Find a vector in V^3 that is perpendicular to u (5,-2,3)

Answer 1

(1, 1, -1)

Answer 2

How did you get that? Please can you show me your work?

Answer 3

Do you know about dot products? Its sorta like a guessing game where you want the dot (or inner product) to come out to 0.

Answer 4

If ventor u(a, b, c) and v(a', b', c') are perpendicular to each other, a x a' + b x b' + c x c' = 0. In a mathematical expression, " u·v = 0 "

Answer 5

Also there are many vectors that is perpendicular to one vector in V^3

Answer 6

So should I say (1,-1,1) is one of the solution?

Answer 7

Yes. It is one of the infinite number of solutions.

There is an entire 2-dim plane of vectors perpendicular to any (non-zero) vector in R^3.

Answer 8

Consider the generic solution with components x, y, and z.
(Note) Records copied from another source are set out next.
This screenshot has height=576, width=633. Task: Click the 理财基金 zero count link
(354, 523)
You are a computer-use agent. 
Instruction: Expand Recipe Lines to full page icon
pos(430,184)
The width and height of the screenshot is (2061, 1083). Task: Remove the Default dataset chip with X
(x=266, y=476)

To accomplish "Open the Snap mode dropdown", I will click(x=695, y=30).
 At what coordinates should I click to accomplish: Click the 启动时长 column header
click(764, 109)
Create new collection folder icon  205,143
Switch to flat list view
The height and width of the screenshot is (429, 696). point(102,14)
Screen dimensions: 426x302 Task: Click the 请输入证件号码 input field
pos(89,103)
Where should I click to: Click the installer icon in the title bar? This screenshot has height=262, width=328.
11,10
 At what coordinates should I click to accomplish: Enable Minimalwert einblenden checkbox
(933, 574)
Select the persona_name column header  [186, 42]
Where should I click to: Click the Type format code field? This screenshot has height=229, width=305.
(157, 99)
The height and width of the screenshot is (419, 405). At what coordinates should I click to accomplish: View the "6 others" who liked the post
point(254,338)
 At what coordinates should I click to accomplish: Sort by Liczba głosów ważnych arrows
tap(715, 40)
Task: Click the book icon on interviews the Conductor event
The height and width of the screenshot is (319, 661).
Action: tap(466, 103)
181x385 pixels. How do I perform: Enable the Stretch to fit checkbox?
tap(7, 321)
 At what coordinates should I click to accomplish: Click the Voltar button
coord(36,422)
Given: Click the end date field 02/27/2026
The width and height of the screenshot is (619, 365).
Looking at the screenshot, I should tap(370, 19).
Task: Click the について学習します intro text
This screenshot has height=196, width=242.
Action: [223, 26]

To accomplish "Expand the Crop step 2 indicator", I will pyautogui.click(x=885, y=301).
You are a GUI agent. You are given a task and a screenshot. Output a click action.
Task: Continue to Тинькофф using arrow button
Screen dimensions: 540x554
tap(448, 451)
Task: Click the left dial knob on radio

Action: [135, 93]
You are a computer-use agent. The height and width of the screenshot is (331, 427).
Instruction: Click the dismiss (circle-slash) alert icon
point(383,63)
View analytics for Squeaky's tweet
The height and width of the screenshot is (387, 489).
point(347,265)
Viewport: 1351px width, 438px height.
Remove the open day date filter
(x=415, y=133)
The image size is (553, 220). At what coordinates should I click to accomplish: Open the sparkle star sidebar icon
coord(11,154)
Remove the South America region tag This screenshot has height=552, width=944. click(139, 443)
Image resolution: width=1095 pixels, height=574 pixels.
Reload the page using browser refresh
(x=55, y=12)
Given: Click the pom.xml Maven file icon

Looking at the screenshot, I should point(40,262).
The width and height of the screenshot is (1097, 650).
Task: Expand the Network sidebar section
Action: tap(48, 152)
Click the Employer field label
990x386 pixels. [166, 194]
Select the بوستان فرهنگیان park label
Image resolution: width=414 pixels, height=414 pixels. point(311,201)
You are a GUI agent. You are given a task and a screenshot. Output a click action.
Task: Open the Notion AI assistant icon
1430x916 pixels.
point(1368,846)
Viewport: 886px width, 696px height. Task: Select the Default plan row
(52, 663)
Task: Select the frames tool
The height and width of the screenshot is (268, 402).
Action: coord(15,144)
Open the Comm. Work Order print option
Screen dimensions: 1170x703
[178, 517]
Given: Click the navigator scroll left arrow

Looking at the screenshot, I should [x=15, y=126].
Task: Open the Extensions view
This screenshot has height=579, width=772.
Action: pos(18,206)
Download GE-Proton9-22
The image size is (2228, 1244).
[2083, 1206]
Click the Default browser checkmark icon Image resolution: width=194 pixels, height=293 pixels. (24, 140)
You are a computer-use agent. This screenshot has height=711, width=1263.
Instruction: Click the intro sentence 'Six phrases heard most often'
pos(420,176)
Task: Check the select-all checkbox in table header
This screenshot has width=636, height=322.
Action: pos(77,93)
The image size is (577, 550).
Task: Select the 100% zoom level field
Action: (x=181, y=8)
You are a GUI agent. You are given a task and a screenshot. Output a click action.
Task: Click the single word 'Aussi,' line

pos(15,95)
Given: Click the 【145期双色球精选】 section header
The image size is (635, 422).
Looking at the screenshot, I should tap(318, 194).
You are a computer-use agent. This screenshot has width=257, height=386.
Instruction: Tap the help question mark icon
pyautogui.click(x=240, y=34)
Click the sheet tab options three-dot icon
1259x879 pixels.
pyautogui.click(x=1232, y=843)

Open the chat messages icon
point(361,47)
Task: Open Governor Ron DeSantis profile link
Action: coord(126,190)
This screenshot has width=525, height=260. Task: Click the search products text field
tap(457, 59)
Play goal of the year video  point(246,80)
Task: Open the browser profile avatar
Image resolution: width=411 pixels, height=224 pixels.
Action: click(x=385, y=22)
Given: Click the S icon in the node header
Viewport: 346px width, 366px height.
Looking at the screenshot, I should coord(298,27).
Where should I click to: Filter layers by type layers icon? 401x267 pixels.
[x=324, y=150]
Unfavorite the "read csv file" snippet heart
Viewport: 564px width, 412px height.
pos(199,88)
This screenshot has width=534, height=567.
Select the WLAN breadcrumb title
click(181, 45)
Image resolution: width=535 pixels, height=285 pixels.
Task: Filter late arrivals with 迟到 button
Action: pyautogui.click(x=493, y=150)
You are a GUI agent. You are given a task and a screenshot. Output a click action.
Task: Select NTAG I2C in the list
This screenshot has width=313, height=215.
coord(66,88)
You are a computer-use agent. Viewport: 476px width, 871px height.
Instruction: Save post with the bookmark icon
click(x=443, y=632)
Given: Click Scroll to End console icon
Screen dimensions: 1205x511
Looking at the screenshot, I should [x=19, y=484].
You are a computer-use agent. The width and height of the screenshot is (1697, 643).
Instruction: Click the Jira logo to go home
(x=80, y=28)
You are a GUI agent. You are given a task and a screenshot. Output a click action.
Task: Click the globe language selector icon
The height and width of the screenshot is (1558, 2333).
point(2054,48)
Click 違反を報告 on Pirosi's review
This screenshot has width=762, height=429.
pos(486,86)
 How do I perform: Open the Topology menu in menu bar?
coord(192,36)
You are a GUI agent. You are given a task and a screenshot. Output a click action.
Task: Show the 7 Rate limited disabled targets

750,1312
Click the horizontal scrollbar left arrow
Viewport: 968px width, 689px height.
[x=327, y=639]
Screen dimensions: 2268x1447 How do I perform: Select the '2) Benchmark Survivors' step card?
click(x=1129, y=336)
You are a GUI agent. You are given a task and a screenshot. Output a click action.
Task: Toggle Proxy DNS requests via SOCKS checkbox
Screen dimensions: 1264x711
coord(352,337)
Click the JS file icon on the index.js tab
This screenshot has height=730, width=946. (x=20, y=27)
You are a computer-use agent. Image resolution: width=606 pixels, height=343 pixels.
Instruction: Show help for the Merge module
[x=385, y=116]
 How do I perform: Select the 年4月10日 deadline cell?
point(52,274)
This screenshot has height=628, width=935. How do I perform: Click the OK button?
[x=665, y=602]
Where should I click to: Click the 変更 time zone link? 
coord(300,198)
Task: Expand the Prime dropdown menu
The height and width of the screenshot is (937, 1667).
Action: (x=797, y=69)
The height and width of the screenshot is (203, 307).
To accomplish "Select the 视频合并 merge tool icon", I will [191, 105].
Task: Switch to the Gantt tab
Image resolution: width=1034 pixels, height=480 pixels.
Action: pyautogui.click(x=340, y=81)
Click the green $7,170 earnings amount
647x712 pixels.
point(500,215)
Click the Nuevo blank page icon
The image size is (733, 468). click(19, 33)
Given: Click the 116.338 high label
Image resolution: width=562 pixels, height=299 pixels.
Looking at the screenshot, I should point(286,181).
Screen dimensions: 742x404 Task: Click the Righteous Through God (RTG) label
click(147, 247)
We know their dot product must be zero since they are perpendicular (this is our constraint).\[\underbrace{\langle 5,-2,3\rangle}_{\text{given}} \cdot \underbrace{\langle x,y,z \rangle}_{\text{solution}} = 0\]\[5x-2y+3z=0\]Solve for one of the variables, let's say x:\[x = \frac{2y-3z}{5}\]Pick any values of y and z you want, and just plug back into above to find the value of x that will work.